0

Enamorada del polvo

ILYA U. TOPPER | Quevedo ha hecho mucho daño. ¿Qué es eso de escribir un poema al amor inmortal, tan preciso y rotundo que cuatrocientos años después lo sigan citando los enamorados? Peor: Irene, la protagonista de Nosotros, recién premiada novela de Manuel Vilas, no solo cita el soneto de Quevedo una y otra vez en su memoria: se convierte en él. Está claro que alguien enamorado encontrará en estos versos, o en otros, exactamente las palabras que dan forma a sus sentimientos, pero lo que pocas veces nos preguntamos es hasta qué punto nuestra educación cultural y literaria nos fuerza a vivir el amor tal y como lo describieron los poetas.

Irene lo vive así. A sus cincuenta años, recién fallecido su marido y amor Marcelo, Marce, ella ya no es otra cosa que polvo enamorado. No tiene vida aparte del recuerdo de su amor. Cierra el negocio, vende la casa —una de las dos casas que posee— y se monta en un avión a cualquier parte. A Málaga, al Mediterráneo, para empezar. No, no es para empezar nada, es simplemente para abstraerse de todo, para sentarse en la terraza de un hotel, pedir una cena de pescado y vino blanco mirando al mar y no ser nadie, nada más que un cúmulo de recuerdos de su amor.

Irene es una mujer bella, y tener cincuenta años no es en absoluto un obstáculo para ser, además de bella, seductora. Para mantener ese poder de atracción que tiene una mujer y que le permite imponer su voluntad a casi cualquier hombre al que vea cenando solo en la misma terraza. Basta con acercarse, saludar brevemente y luego pronunciar una simple frase: Mi habitación es la ciento tal.

::::::

● Consigna
Según la reseña de la novela Nosotros, ¿cómo se llamaba el marido fallecido de Irene? Las líneas siguientes son material independiente de la reseña.

● Bloque de datos

::::::

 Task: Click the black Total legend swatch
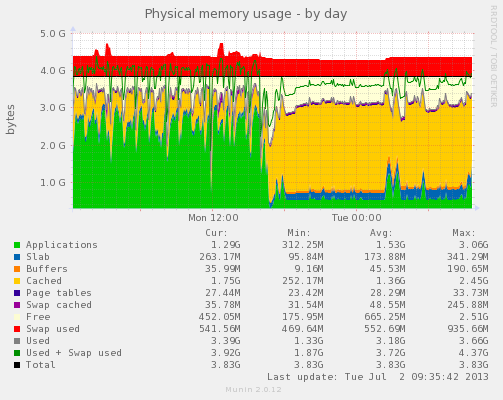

::::::

● Respuesta correcta
Marcelo, a quien también llamaban Marce.